→ WHAT YOU WILL DO: The pictures in the listing below are to be skipped, while the lines between the line holding "Pick the black hover Color swatch" and the line holding "Image resolution: width=1000", inclusive, are to be output exactly.

→ DATA SECTION:

☆ ☆ ☆ ☆ ☆

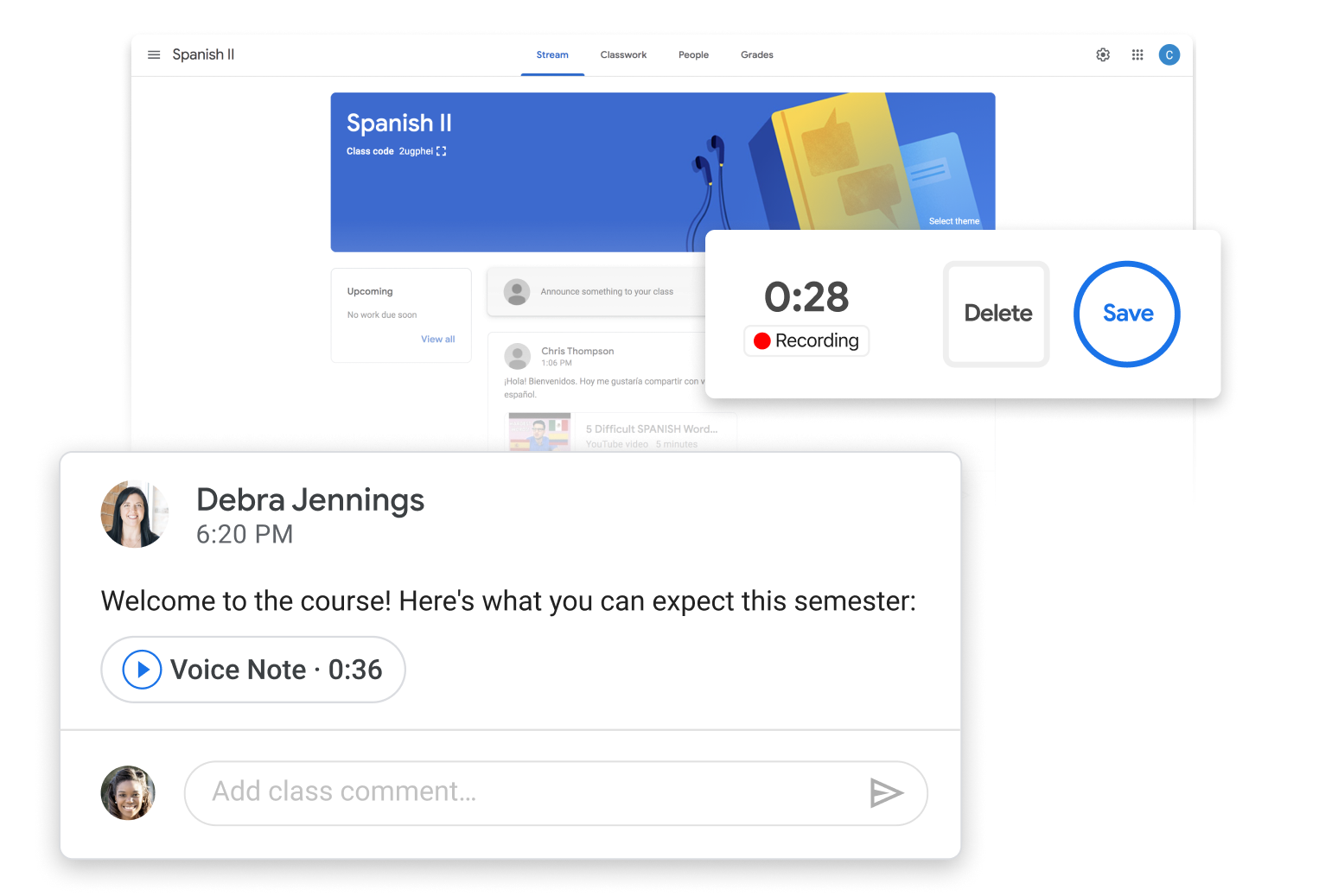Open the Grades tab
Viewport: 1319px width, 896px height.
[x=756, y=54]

☆ ☆ ☆ ☆ ☆

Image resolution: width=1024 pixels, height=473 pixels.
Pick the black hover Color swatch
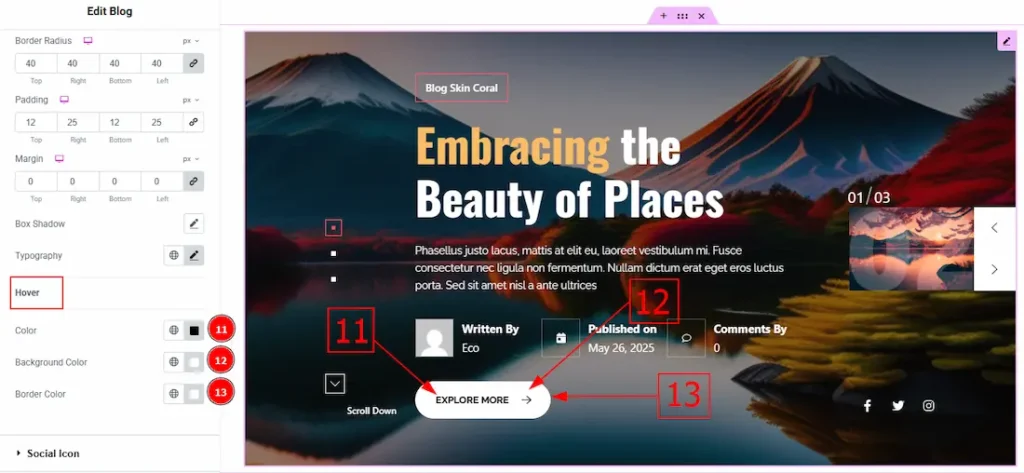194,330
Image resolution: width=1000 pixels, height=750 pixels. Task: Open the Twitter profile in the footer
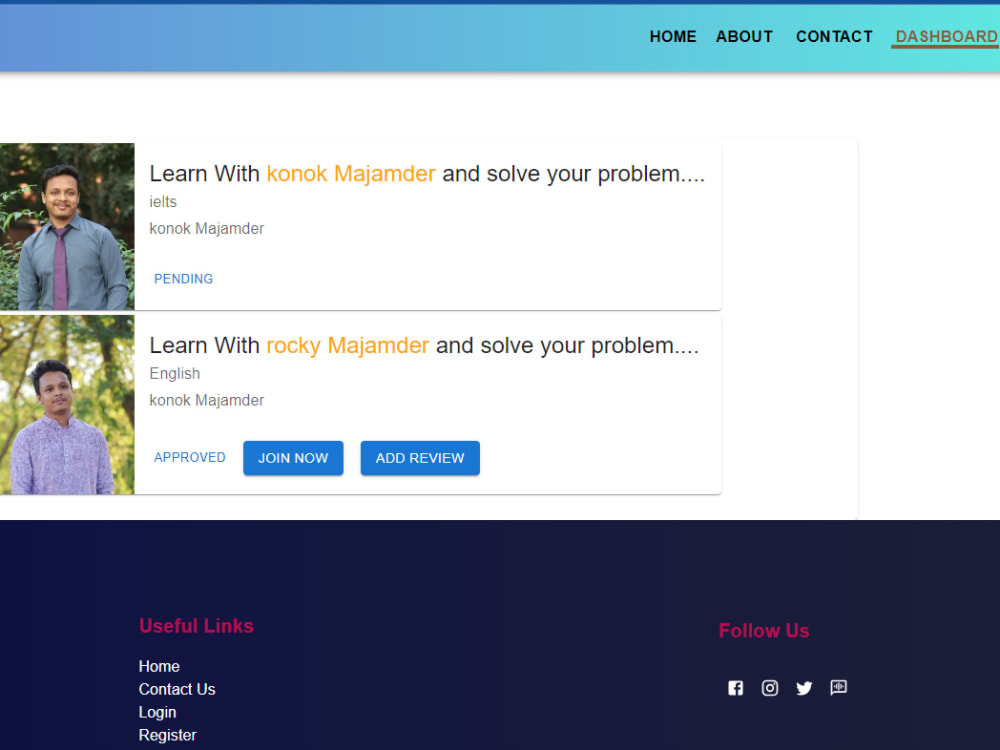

☆ ☆ ☆ ☆ ☆

→ RESULT BELOW:
Pick the black hover Color swatch
194,330
Image resolution: width=1000 pixels, height=750 pixels. Task: Open the Twitter profile in the footer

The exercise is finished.